← Part IV/Fluctuations & Response Theory

Fluctuations & Response Theory

Reading time: ~55 minutes | Difficulty: Advanced | Prerequisites: Partition functions, ensemble theory

Thermal equilibrium is not static. Every observable quantity fluctuates spontaneously around its mean value, and these fluctuations carry deep information about how the system responds to external perturbations. The fluctuation-dissipation theorem establishes this profound connection: equilibrium noise determines out-of-equilibrium response.

Central Idea

A system in equilibrium at temperature $T$ undergoes spontaneous fluctuations in energy, volume, particle number, and other observables. These fluctuations are not random noise to be discarded — they encode the system's thermodynamic response functions (heat capacity, compressibility, susceptibility). Measuring the magnitude of fluctuations in equilibrium tells us how strongly the system will respond when driven out of equilibrium by an external force.

Why This Matters

  • Thermal noise in electronic circuits (Johnson-Nyquist noise) is directly related to electrical resistance
  • Brownian motion of colloidal particles reveals the viscosity of the surrounding fluid
  • Density fluctuations in fluids determine light scattering intensity (critical opalescence)
  • Magnetic susceptibility can be extracted from spin fluctuation measurements

Derivation 1: The Fluctuation-Dissipation Theorem

We derive the fundamental connection between equilibrium fluctuations and thermodynamic response functions. The key insight is that the variance of a thermodynamic quantity is determined by the derivative of its conjugate variable.

============================================================

WORK TO DO ▸
[1] In the text on fluctuations and response theory, what is thermal noise in electronic circuits (Johnson-Nyquist noise) directly related to?
[2] Extend the fluctuations and response theory text, picking up right after its final sentence.

SOURCE MATERIAL ▸
============================================================

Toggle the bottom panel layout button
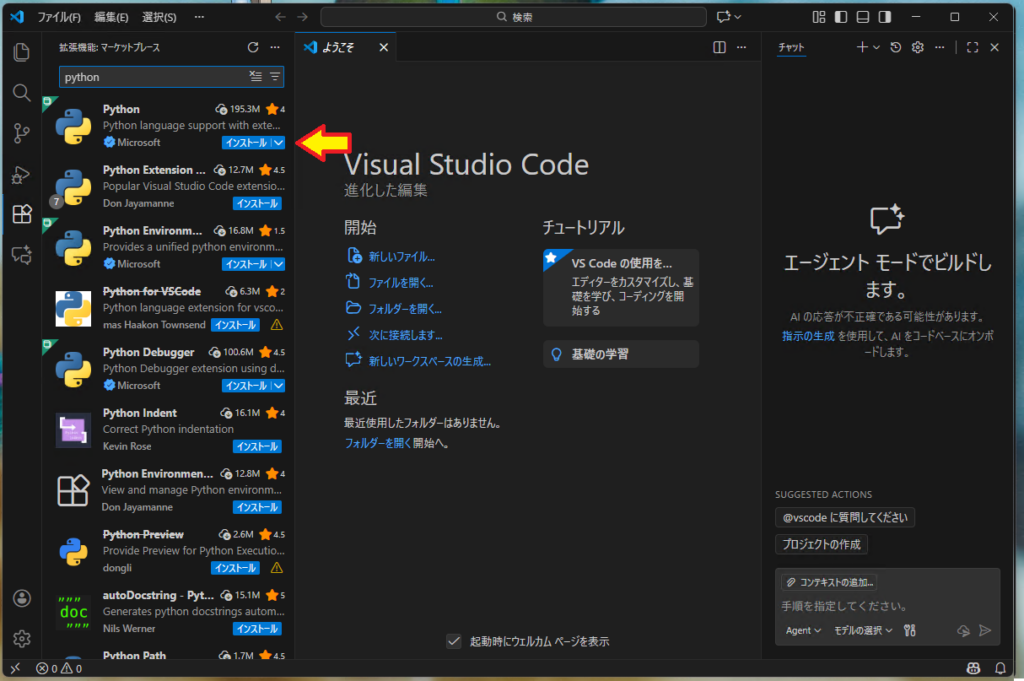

============================================================

TASK RESULTS ▸
[1] Electrical resistance.

[2]
Energy Fluctuations and Heat Capacity

In the canonical ensemble, the probability of microstate $i$ with energy $E_i$ is:

$$P_i = \frac{e^{-\beta E_i}}{Z}, \quad Z = \sum_i e^{-\beta E_i}, \quad \beta = \frac{1}{k_B T}$$

The mean energy is $\langle E \rangle = \sum_i E_i P_i$. We compute the variance of energy by differentiating the partition function. Starting from the definition:

$$\langle E \rangle = -\frac{\partial \ln Z}{\partial \beta}$$

Differentiating again with respect to $\beta$:

$$\frac{\partial \langle E \rangle}{\partial \beta} = -\frac{\partial^2 \ln Z}{\partial \beta^2} = -\left(\langle E^2 \rangle - \langle E \rangle^2\right) = -\langle (\Delta E)^2 \rangle$$

Since $\beta = 1/(k_B T)$, we have $d\beta = -dT/(k_B T^2)$, so:

$$\frac{\partial \langle E \rangle}{\partial T} = C_V = \frac{\langle (\Delta E)^2 \rangle}{k_B T^2}$$

Result: Energy Fluctuations

$$\boxed{\langle (\Delta E)^2 \rangle = k_B T^2 C_V}$$

Energy fluctuations are directly proportional to the heat capacity. Large $C_V$ means large energy fluctuations — the system easily exchanges energy with its surroundings.

Volume Fluctuations and Compressibility

In the isothermal-isobaric ensemble (constant $T, P, N$), the partition function is:

$$\Delta(T, P, N) = \sum_V \sum_i e^{-\beta(E_i + PV)}$$

The mean volume is $\langle V \rangle = -(\partial \ln \Delta / \partial(\beta P))_T$. Differentiating again yields the volume fluctuations:

$$\langle (\Delta V)^2 \rangle = -k_B T \frac{\partial \langle V \rangle}{\partial P}\bigg|_T = k_B T V \kappa_T$$

Result: Volume Fluctuations

$$\boxed{\langle (\Delta V)^2 \rangle = k_B T V \kappa_T}$$

where $\kappa_T = -(1/V)(\partial V / \partial P)_T$ is the isothermal compressibility. A highly compressible system has large volume fluctuations.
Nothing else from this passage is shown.